DÍVIDA NEGATIVA – O relatório aponta outro dado importante. Além da liderança nacional em disponibilidade total de caixa, o Paraná tem a 3ª menor dívida consolidada líquida do País, com um saldo de R$ 3,5 bilhões negativo. Apenas o Espírito Santo (-R$ 14,7 bilhões) e o Mato Grosso (-R$ 5,6 bilhões) possuem dívidas menores, mas têm disponibilidade de caixa menores que o Paraná. Isso quer dizer que o Paraná pode quitar todas as dívidas, mesmo herdadas, e ainda sobrariam R$ 3,5 bilhões.
Esse é um dos motivos que fez com que o Paraná não aderisse ao Programa de Pleno Pagamento de Dívidas dos Estados (Propag), do governo federal. Apenas cinco estados não entraram no programa. O Estado do Paraná tem Receita Corrente Líquida superior a R$ 71 bilhões.
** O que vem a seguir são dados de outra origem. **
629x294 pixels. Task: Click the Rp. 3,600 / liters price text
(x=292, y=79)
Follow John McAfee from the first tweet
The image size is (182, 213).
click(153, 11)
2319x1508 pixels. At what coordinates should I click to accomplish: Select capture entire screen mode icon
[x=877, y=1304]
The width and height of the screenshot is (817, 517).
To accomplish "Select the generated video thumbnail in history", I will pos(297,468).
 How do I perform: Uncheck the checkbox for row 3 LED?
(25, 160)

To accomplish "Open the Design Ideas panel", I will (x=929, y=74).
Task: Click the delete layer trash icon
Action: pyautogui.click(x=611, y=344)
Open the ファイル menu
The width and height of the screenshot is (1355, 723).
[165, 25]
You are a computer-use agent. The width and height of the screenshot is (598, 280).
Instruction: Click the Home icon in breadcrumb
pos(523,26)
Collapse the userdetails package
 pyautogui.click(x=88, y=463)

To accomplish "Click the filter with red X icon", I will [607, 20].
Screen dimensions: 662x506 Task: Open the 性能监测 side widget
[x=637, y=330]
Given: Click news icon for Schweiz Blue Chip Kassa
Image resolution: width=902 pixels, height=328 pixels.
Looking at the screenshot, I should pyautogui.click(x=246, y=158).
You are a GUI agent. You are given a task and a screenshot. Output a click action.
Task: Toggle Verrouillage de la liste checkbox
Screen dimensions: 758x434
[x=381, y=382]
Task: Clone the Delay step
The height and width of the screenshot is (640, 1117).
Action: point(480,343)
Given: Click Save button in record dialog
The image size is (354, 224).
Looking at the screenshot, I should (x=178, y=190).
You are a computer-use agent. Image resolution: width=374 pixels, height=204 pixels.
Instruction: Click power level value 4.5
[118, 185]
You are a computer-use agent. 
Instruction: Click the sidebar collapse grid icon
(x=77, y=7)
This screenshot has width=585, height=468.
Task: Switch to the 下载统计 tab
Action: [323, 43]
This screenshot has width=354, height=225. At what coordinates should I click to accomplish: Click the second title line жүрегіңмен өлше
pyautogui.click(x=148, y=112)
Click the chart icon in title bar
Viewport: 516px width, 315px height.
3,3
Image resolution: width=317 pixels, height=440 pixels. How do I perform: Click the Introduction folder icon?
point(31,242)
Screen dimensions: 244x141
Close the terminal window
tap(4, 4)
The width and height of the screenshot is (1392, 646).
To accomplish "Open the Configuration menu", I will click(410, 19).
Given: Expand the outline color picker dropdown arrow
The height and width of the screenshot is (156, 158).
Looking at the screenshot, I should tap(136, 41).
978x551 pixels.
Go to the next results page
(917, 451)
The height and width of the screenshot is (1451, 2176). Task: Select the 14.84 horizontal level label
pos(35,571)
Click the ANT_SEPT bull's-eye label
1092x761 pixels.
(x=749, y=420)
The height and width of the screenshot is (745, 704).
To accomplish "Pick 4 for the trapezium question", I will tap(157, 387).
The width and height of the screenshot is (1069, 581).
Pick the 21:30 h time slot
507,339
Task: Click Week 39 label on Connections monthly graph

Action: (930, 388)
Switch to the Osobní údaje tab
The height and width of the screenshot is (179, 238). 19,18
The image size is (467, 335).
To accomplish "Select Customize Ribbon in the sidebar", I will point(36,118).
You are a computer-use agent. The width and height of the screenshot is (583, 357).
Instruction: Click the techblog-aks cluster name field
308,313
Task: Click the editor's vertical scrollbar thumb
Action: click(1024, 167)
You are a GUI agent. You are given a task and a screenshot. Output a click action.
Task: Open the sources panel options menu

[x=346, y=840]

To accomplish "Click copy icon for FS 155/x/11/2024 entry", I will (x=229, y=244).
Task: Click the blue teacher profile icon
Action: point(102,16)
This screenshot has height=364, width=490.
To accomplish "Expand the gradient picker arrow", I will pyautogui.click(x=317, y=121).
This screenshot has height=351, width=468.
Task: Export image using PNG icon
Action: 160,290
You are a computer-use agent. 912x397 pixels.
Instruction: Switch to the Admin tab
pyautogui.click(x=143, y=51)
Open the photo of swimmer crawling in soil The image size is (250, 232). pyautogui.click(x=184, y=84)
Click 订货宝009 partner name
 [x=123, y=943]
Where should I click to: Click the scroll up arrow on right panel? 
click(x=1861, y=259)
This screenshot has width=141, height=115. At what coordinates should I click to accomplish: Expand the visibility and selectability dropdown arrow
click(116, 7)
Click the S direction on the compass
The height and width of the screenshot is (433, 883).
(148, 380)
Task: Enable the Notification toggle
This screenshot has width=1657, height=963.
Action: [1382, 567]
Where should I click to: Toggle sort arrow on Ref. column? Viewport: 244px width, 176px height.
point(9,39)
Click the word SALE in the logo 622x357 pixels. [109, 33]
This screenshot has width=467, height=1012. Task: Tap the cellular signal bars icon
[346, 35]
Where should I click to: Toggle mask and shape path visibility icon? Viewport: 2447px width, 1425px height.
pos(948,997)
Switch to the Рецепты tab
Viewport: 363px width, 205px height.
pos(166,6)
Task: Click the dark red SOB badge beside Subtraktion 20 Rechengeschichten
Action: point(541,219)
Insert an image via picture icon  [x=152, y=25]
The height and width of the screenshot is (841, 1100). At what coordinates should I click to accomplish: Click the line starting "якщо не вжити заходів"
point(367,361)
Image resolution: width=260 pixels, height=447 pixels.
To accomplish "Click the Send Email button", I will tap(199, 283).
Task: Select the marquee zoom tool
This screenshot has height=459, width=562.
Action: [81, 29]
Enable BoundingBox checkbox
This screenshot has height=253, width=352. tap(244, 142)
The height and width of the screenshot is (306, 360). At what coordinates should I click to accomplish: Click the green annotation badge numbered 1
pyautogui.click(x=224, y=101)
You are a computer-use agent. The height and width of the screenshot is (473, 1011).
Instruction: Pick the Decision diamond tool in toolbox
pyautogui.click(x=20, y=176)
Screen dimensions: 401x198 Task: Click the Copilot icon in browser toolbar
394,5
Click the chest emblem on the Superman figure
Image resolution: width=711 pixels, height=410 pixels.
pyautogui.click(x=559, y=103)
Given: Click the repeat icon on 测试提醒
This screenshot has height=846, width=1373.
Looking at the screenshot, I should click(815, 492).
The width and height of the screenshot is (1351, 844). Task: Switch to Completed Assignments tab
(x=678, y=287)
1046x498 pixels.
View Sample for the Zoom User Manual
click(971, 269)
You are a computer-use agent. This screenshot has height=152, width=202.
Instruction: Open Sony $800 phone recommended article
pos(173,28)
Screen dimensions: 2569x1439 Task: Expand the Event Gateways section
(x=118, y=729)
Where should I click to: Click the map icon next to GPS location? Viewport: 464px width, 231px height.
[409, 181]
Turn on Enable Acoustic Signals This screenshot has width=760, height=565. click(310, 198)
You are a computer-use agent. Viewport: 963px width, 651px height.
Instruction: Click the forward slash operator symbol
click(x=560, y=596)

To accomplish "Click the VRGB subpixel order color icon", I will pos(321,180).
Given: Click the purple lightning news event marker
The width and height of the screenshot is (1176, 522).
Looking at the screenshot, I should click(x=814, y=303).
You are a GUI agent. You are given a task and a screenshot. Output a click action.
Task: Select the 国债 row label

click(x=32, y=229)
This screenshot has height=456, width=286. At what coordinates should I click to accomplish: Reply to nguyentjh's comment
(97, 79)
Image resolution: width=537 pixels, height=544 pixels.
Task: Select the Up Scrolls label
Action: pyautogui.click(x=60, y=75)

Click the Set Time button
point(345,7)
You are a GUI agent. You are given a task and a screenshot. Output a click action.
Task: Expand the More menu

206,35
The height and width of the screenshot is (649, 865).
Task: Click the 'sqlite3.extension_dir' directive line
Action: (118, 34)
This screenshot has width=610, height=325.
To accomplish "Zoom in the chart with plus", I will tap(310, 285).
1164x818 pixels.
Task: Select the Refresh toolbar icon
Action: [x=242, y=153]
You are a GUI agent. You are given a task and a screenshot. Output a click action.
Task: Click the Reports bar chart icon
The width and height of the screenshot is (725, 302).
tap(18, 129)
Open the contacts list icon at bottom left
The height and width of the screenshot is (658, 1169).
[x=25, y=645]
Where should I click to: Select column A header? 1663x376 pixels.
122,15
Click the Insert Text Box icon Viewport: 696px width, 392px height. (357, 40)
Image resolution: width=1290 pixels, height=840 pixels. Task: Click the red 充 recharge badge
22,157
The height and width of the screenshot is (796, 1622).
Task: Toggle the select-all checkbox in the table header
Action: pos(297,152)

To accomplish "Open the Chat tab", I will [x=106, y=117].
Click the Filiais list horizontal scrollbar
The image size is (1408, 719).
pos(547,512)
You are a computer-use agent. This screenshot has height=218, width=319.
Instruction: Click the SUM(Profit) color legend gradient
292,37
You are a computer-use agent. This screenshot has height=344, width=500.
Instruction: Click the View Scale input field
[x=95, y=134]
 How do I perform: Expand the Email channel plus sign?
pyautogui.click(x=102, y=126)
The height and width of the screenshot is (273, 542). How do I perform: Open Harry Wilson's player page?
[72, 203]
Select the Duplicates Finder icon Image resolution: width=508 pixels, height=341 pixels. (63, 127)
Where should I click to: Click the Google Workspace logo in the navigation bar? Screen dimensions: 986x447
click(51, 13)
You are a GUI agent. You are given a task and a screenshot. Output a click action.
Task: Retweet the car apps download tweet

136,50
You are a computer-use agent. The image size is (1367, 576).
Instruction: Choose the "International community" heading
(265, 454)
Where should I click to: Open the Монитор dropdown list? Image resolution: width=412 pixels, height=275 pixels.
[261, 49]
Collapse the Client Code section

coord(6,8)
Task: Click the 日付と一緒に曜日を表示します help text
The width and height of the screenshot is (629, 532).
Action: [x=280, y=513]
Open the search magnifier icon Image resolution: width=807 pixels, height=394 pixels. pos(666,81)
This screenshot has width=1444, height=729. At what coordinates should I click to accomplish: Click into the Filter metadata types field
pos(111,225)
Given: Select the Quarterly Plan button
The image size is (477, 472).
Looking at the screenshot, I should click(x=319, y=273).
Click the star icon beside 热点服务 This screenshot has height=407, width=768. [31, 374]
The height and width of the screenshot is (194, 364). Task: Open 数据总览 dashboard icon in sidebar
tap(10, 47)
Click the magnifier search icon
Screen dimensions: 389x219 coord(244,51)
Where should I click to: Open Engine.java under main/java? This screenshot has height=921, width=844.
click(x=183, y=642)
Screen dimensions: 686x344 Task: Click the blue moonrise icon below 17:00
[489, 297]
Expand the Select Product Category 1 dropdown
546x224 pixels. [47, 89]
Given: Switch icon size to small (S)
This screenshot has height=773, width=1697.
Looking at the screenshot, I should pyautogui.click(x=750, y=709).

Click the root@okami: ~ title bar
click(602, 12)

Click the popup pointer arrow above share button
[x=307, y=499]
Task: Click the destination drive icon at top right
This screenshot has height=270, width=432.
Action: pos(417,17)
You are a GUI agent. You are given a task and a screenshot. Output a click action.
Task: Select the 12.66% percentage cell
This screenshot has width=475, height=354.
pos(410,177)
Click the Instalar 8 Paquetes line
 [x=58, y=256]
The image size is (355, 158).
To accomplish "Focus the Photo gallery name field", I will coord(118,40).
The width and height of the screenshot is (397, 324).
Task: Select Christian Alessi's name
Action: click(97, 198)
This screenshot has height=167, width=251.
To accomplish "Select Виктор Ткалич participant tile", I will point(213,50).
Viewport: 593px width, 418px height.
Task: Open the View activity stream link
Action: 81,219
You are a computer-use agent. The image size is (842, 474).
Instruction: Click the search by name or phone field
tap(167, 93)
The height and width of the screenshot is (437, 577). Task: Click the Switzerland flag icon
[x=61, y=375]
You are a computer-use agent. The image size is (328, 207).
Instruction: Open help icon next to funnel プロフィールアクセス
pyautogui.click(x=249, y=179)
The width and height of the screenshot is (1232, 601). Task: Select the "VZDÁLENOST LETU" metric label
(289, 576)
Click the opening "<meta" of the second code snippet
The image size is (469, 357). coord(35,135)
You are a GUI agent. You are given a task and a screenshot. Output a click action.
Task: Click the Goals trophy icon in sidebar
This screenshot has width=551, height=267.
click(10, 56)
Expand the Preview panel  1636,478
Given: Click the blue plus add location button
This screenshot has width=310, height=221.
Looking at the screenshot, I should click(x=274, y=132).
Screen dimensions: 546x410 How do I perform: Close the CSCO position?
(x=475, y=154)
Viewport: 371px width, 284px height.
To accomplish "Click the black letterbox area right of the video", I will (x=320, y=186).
Para o secretário da Fazenda, Norberto Ortigara, a saúde financeira do Paraná é medida pela sua capacidade de honrar seus compromissos. “Hoje, o Estado ostenta a nota máxima (Capag A+) pela responsabilidade fiscal imposta nos últimos anos e tem dinheiro em caixa mesmo com a redução de 45% no IPVA para 2026. Esse bom desempenho da receita financeira é reflexo da qualidade da gestão do caixa estadual, com ganhos de eficiência na aplicação dos recursos públicos, dos juros elevados e do crescimento da atividade econômica”, afirma.
Esse resultado é fruto de enxugamento da máquina. No último ano, o Governo do Estado anunciou um corte de gastos não essenciais. Foram feitos ajustes para reduzir viagens e despesas do dia a dia na busca pela manutenção do equilíbrio fiscal.
EFEITOS PRÁTICOS – A soma desses fatores se converte em mais recursos para o caixa do Estado, ampliando a capacidade do Paraná de honrar compromissos, preservar o equilíbrio das contas públicas e criar espaço fiscal para investimentos e políticas públicas sem recorrer ao aumento da tributação.
O Governo do Estado mantém projetos bilionários em andamento, principalmente de desenvolvimento urbano, como o Asfalto Novo, Vida Nova, que vai pavimentar todas as áreas urbanas das 399 cidades, e programa de pavimentação sobre pedras poliédricas, e o Ilumina Paraná, cuja objetivo é implementar 100% de iluminação com LED. O Estado também tem o maior programa de pavimentação e duplicação de rodovias de concreto, com quase 800 quilômetros, e de habitação, com mais de 130 mil famílias atendidas, principalmente na modalidade Valor de Entrada.
Em paralelo, o Estado criou um Fundo Estratégico voltado à gestão fiscal, sustentabilidade, enfrentamento de desastres e investimentos a longo prazo. Com isso, o Estado passa a contar com uma peça importante para o desenvolvimento econômico paranaense para os próximos anos. Ele será dividido em três reservas, cada uma com finalidades e regras próprias.